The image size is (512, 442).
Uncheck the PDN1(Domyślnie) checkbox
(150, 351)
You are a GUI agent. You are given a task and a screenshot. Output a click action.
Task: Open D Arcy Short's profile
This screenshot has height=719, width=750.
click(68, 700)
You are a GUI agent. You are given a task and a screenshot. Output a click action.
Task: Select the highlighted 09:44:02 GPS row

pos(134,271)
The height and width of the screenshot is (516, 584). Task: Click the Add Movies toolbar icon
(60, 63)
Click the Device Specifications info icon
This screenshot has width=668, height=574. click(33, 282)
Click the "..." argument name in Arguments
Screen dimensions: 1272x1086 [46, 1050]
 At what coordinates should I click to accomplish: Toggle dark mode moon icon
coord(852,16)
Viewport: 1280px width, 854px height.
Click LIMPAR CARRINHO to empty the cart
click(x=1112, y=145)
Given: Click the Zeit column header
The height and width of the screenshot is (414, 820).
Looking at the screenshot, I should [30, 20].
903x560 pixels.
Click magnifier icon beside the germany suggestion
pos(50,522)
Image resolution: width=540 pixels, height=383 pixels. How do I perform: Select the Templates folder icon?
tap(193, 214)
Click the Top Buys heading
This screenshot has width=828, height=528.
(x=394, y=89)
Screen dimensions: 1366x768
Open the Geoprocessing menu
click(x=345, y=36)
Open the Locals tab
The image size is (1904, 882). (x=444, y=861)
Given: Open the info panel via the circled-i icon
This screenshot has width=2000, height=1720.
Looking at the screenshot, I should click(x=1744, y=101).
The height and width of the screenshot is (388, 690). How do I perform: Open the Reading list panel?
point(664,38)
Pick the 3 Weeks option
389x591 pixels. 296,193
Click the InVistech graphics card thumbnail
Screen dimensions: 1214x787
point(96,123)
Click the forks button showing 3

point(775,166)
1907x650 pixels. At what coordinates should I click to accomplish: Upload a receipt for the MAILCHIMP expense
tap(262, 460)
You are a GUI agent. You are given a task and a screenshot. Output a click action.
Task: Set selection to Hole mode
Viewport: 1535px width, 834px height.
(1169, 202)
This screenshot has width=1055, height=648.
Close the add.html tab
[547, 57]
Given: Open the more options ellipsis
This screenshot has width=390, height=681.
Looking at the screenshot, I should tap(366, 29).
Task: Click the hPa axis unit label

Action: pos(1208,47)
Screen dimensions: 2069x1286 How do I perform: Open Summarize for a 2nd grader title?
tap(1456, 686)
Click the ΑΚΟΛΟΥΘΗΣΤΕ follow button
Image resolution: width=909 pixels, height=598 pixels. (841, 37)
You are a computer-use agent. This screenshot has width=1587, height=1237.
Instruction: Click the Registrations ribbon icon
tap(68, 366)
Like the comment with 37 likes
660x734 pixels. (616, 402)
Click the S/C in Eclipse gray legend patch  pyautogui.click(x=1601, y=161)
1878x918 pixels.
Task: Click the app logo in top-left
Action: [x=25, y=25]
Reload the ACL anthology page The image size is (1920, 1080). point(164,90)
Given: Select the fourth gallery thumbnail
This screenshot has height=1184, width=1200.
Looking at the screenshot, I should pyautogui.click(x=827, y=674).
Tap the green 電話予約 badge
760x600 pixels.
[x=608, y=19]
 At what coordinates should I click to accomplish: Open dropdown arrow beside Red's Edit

# [OPDRACHT]
Neem de regels van de lijst ongewijzigd over, te beginnen bij de regel met "Reload the ACL" en doorlopend tot en met de laatste regel van de lijst.

# [UITKOMST]
Reload the ACL anthology page The image size is (1920, 1080). point(164,90)
Given: Select the fourth gallery thumbnail
This screenshot has height=1184, width=1200.
Looking at the screenshot, I should pyautogui.click(x=827, y=674).
Tap the green 電話予約 badge
760x600 pixels.
[x=608, y=19]
 At what coordinates should I click to accomplish: Open dropdown arrow beside Red's Edit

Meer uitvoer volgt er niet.